> [What you should do] Extract the lines of every item below word for word, and leave the pictures out of your answer.

(Target position records)
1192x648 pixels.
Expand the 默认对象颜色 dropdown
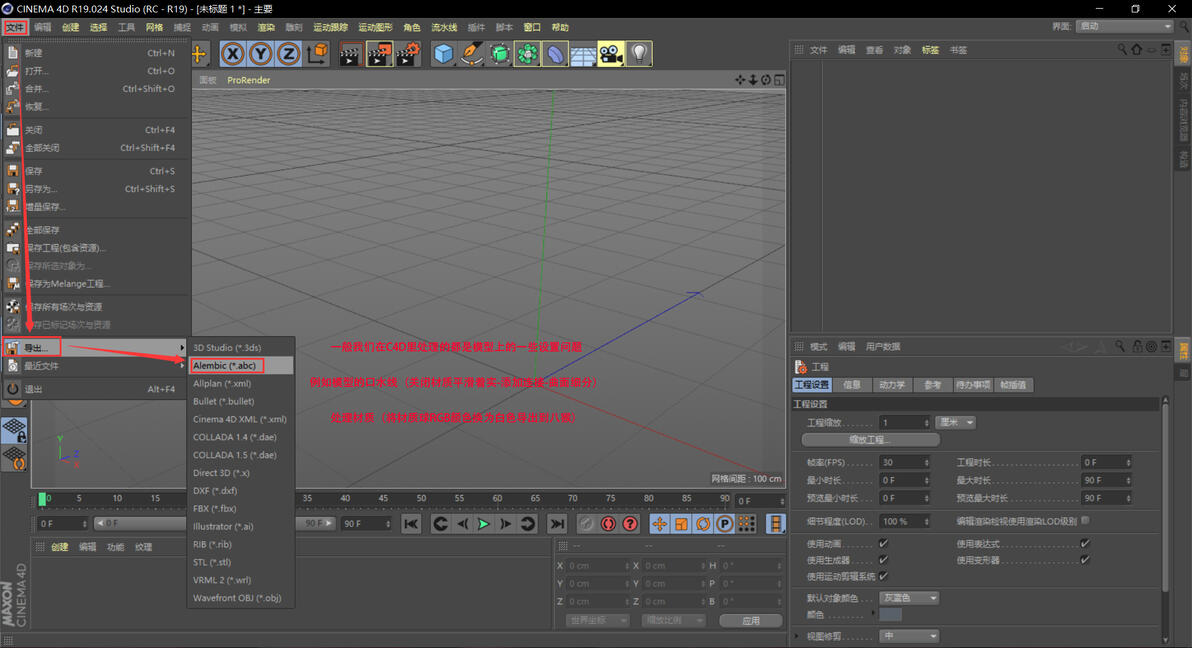[x=909, y=597]
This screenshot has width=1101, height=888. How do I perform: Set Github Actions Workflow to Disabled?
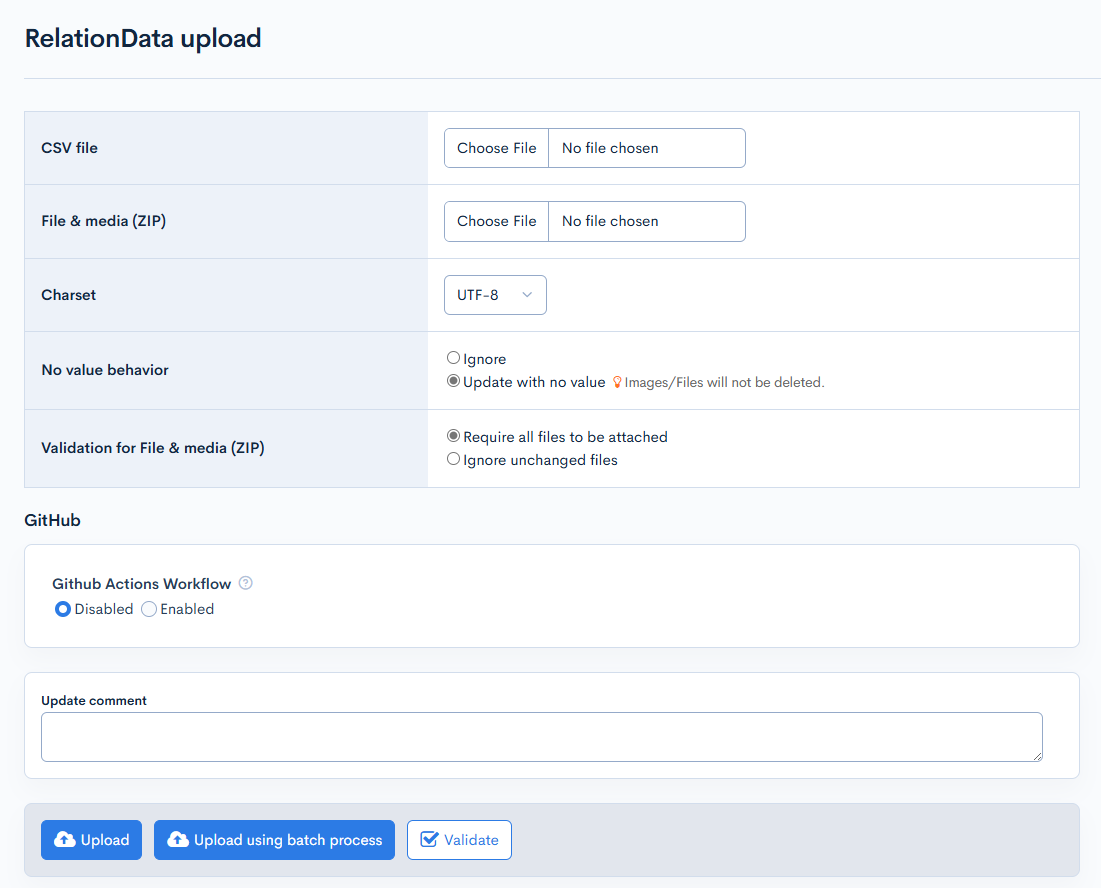(x=62, y=609)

> [Completed task]
1192x648 pixels.
Expand the 默认对象颜色 dropdown
[x=909, y=597]
This screenshot has width=1101, height=888. How do I perform: Set Github Actions Workflow to Disabled?
(x=62, y=609)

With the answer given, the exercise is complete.